Avec la crise du Covid-19, nous changeons de paradigme politique. Brutalement, à une longue période d’amélioration continue de l’économie succède un moment de forte compassion collective qui exige des dirigeants politiques un arbitrage net, en faveur de la santé, contre l’activité économique, bien que le risque de mortalité ne porte que sur moins de 1% de la population.
La raison de ce choix est que « notre-système-de-santé-que-le-monde-nous-envie » n’est pas en mesure d’accueillir tous les malades contaminés en situation de détresse. Le confinement, qui permet d’étaler la charge dans le temps mais non d’éradiquer le virus, provoque un effondrement économique, jamais vu par le passé. Les médecins et l’ensemble des personnels soignants, qui montrent un courage et un dévouement qui force l’admiration, ne sont évidemment pas en cause. Notre classe politique, dans son ensemble, est la seule responsable. Depuis des années, elle gère notre pays dans la facilité et la sujétion à une fonction publique pléthorique, dont les effectifs auraient dû être régulièrement réduits, ne serait-ce que pour tenir compte de la transformation numérique, mais qui, jalouse de ses prérogatives et animée d’un esprit corporatiste hors du commun, se maintient par la mise en œuvre de normes et de règlementations touffues dont le seul effet est de masquer son impéritie et de la rendre indispensable. Alors, par la faute d’un déficit public de l’ordre de 30% des recettes, on se contente d’expédients, dans notre système de santé, comme dans l’éducation nationale, la police ou la justice.

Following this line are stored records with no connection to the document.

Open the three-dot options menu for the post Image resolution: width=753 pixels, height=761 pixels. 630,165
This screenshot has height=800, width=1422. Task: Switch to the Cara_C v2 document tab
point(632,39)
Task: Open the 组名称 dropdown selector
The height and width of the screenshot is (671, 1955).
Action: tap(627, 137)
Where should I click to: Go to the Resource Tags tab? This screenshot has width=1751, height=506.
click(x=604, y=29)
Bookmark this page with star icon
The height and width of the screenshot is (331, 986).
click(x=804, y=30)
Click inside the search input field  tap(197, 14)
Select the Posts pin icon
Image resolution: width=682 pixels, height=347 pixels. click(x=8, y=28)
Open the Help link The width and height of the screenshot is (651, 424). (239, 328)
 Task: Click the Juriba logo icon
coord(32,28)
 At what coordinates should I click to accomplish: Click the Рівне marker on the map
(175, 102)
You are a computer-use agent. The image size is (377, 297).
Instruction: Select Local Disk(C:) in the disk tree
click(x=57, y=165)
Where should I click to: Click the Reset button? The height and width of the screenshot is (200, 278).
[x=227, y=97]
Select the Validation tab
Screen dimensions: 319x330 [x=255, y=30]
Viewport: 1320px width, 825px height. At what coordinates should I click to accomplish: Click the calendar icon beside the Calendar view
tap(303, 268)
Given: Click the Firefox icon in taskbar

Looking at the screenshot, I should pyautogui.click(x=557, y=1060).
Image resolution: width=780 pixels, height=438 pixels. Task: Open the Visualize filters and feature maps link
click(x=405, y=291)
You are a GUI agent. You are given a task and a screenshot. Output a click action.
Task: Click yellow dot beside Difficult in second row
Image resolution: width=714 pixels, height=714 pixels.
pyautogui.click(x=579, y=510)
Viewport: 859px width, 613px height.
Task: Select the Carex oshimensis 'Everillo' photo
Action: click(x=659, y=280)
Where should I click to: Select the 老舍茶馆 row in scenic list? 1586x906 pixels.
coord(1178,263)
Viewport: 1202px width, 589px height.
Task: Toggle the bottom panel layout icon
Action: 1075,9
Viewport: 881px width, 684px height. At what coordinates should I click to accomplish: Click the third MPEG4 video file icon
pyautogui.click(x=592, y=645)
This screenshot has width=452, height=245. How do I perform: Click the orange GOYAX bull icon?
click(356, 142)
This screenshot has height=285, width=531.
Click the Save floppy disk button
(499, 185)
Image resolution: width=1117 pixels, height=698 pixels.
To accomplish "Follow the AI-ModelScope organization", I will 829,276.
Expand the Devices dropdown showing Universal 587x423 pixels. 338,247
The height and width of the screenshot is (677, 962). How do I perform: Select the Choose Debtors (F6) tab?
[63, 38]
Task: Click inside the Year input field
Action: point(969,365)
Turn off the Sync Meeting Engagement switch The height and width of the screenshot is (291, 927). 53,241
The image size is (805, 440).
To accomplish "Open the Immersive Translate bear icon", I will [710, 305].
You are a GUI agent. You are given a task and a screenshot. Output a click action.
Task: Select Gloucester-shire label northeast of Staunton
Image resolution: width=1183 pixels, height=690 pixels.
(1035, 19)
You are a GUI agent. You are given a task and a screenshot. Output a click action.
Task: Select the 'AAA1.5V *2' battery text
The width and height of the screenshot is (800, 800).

Il est intéressant de noter que les pays qui gèrent le mieux la crise sont les Etats fédéraux – parce que leurs centres de décision sont au plus proches des évènements – et les pays de l’est asiatiques dont la discipline collective est l’apanage. Hasard ? Ce sont aussi des pays vertueux en matière de finances publiques. La France, à la fois centralisée, permissive et dépensière, ne peut pas poursuivre dans cette voie. Il faut, d’urgence, revenir à un fonctionnement frugal de l’Etat, rendre les citoyens responsables d’eux-mêmes et mettre en œuvre la subsidiarité qui permet aux élus locaux de prendre leurs décisions au plus près des populations. C’est l’inversion de la pyramide démocratique : les communes, pour l’essentiel, les anciennes régions – plus cohérentes, culturellement – pour coordonner ce que les communes ne peuvent entreprendre seules et l’Etat, uniquement centré sur les fonctions régaliennes.
Le soutien à l’économie va sans doute coûter plus de 100 Milliards d’€. Comme nous ne les avons pas, il va falloir les emprunter et la dette publique va augmenter de 5 points de PIB. Ce n’est pas un drame en soi, compte tenu de taux d’intérêts faibles voire négatifs. Par contre, cela nous contraindra à revenir rapidement à l’équilibre des comptes publics, en même temps qu’il nous faut investir massivement pour nous doter d’urgence d’un système de santé digne de ce nom. Comme la France est déjà le pays développé où l’impôt et les charges sociales sont les plus élevés au monde, le seul levier sera la réduction des dépenses publiques. Ce sera d’autant plus dur que, malgré les aides économiques, parce que celles-ci sont, aujourd’hui, insuffisantes et ne souffrent pas la comparaison avec celles de nos voisins, la France va assister à la déconfiture de pans entiers de son tissu entrepreneurial. C’est dramatique parce qu’il ne se reconstituera ni facilement, ni rapidement.
Nul n’est prêt à sortir de cette crise plus pauvre qu’il n’y est entré. Il faut donc, au plus vite, reconstruire notre économie, mais nous ne le ferons pas avec les recettes du passé. Elles ont prouvé leur totale inefficacité. Déconcentrons d’urgence, donnons les moyens aux communes et aux régions, dans leur ancienne configuration, de gérer leur territoire. Réduisons la dépense publique de fonctionnement au profit de l’investissement, allégeons la fiscalité pour la rendre compétitive avec celle de nos voisins. Inversons la pyramide ; le sommet au service de la base et non l’inverse, comme c’est le cas depuis des siècles, pour mobiliser et motiver l’ensemble du pays, dans un élan de responsabilité et de détermination.